▶ [Directions for this task]
Of the material below, the lines to be retyped are those from the line containing "This screenshot has width=1019, height=1176." through the line containing "Click the gutter icon on line 13", inclusive; reproduce them exactly.

▶ [Input records]

══════

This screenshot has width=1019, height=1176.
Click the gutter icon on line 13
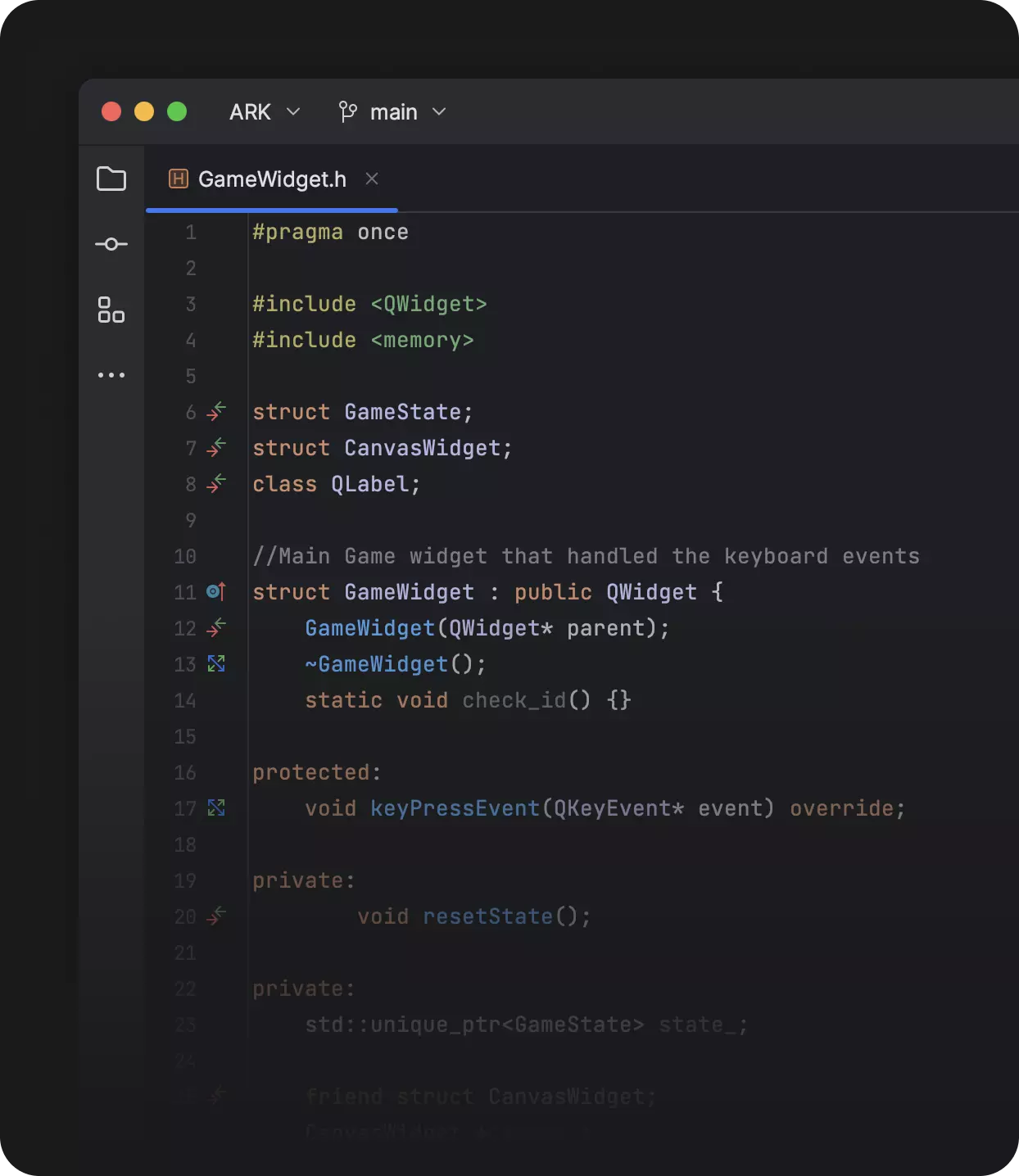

══════

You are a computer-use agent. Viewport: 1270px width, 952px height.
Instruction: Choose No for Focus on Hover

══════

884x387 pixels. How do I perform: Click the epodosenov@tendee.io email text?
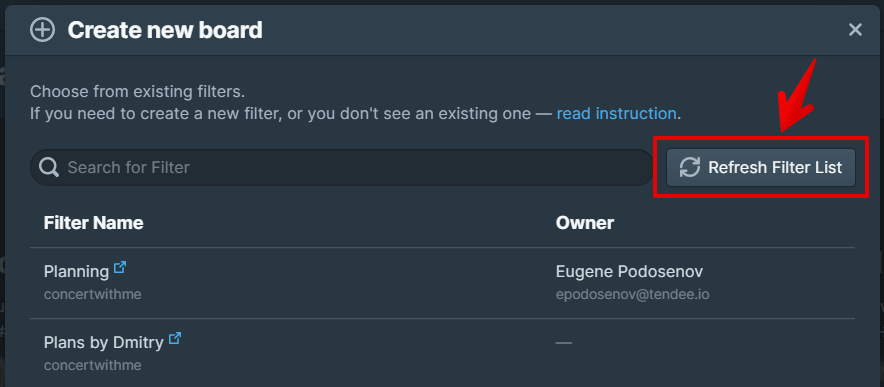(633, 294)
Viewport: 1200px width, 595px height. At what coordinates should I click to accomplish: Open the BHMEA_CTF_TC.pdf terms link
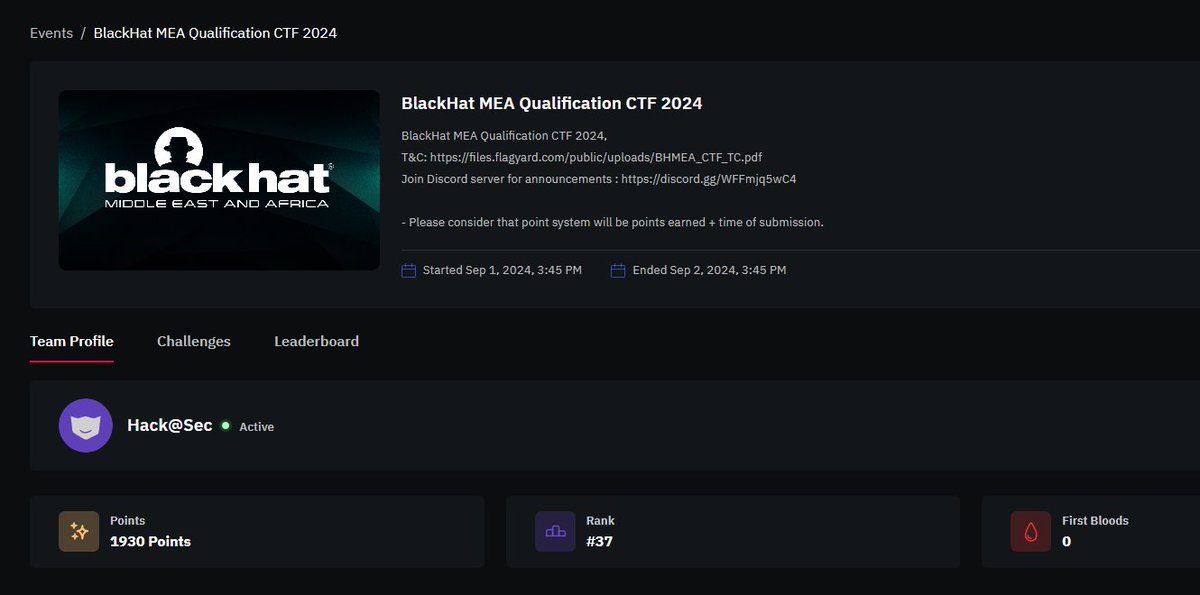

══════

▶ [Finished exercise]
This screenshot has width=1019, height=1176.
Click the gutter icon on line 13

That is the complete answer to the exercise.